MMI Continues Push For Brinks Breakup
by James Armstrong, Reporter July 13, 2007
Hedge fund firm MMI Investments is continuing to push for The Brinks Co. to break itself up.
In a letter to the company’s board on Wednesday, MMI’s Clay Lifflander compared Brinks with fellow conglomerate Tyco, which recently completed a long-awaited spin-off, and with European security company Securitas, which spun off its security monitoring business, Securitas Direct. In both cases, the market responded favorably to the moves.
Brinks has a home monitoring and alarm division, Brinks Home Security, and a separate armored car and cash services business. MMI believes the company would best be served by separating the two businesses into different companies.

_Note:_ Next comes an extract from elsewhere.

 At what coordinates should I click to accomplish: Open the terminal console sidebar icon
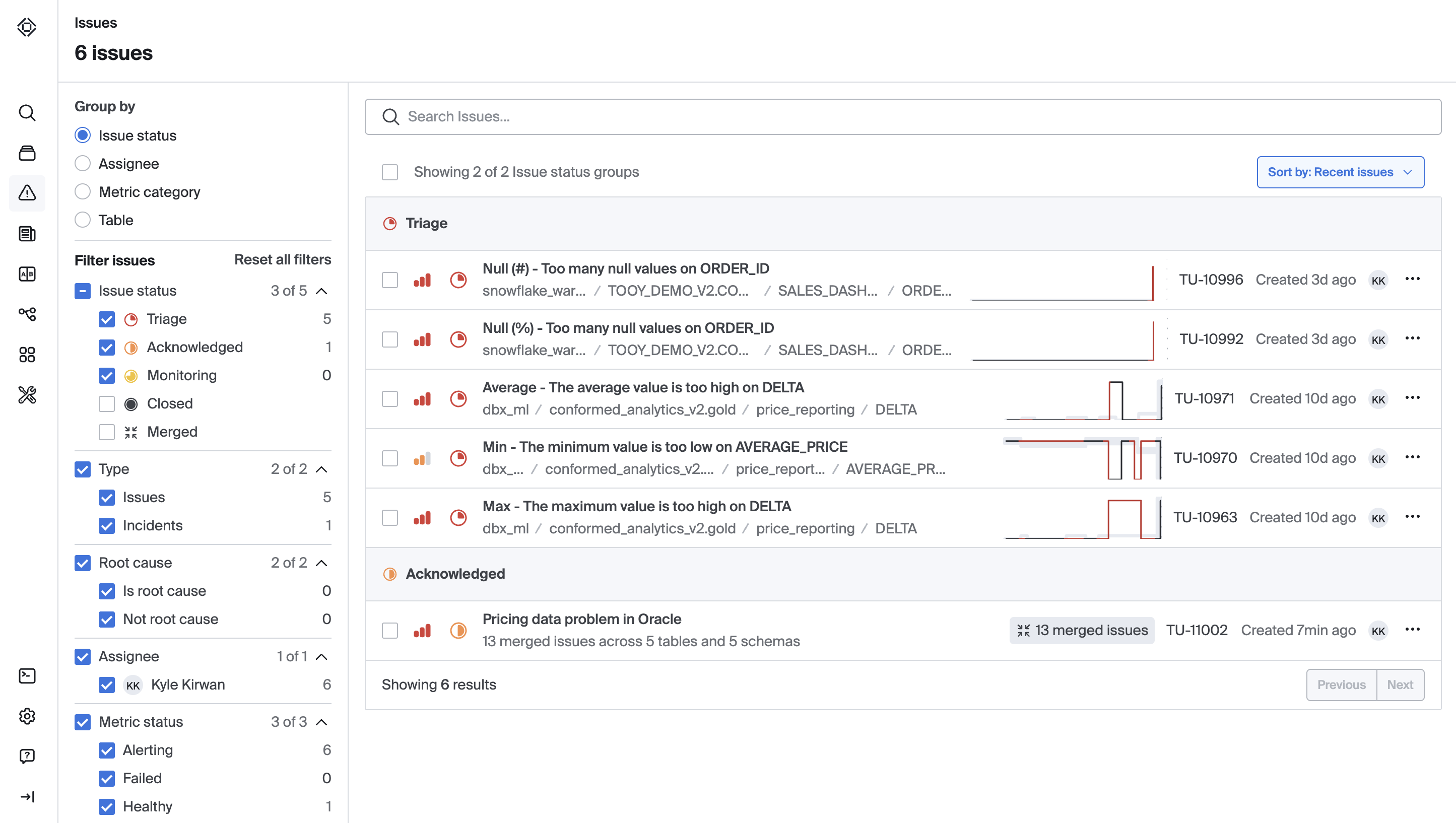(27, 676)
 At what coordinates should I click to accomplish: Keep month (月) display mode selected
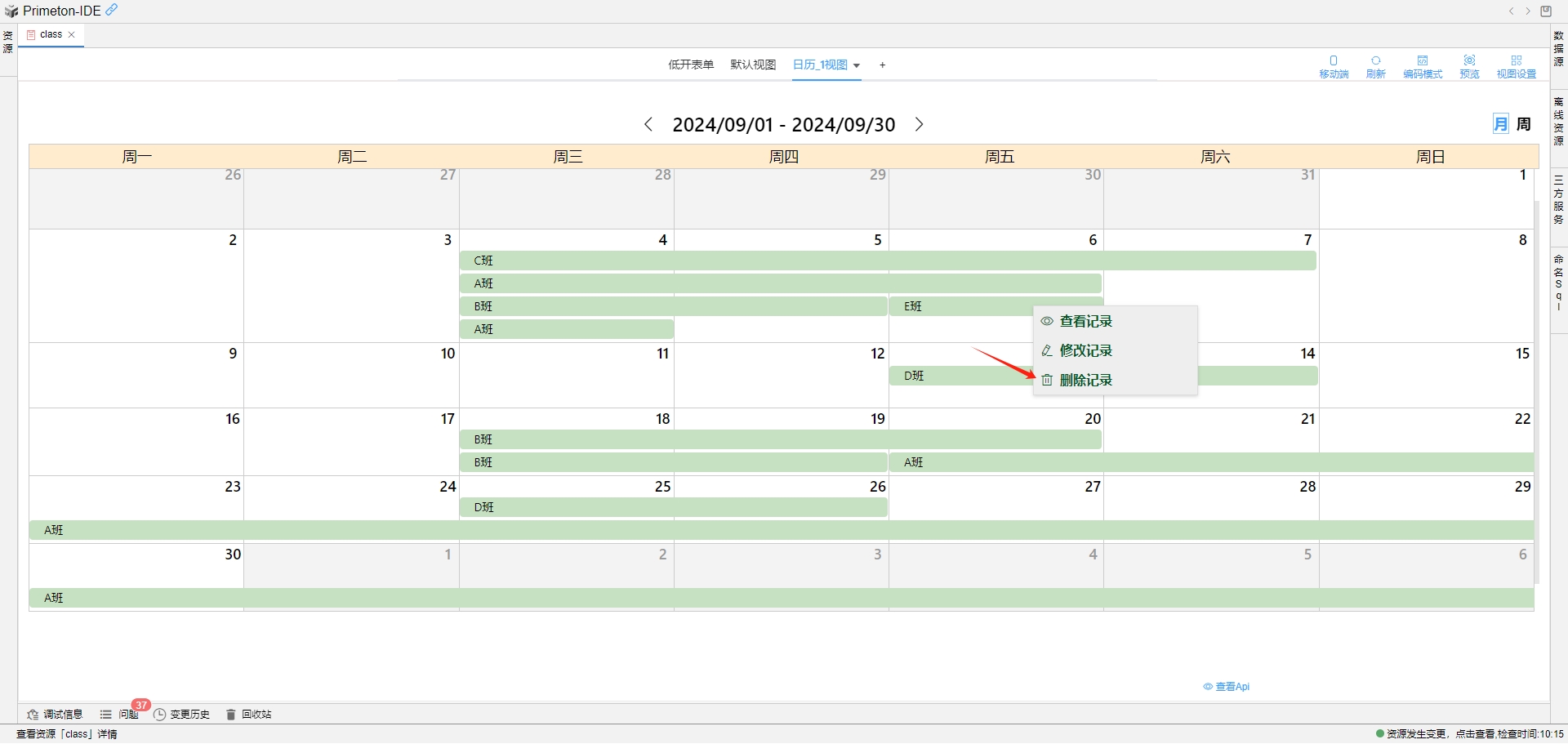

Lifflander complained Brinks has taken no action on the matter despite repeated demands from stockholders. Both MMI and fellow hedge fund Pirate Capital have pressed Brinks to pursue strategic alternatives.
“We fear that the public markets are passing BCO by, to the potential detriment of all its shareholders,” Lifflander wrote.
MMI believes a tax-free split-up could make the company’s stock worth more than $79 per share, an increase of about 26% above recent levels. The company’s shares traded higher the day after MMI sent its letter.
Currently, MMI owns more than 4 million shares of Brinks, or about 8.3% of the company. Pirate owns about 8.6% of Brinks and fellow hedge fund Steel Partners owns about 8.0%.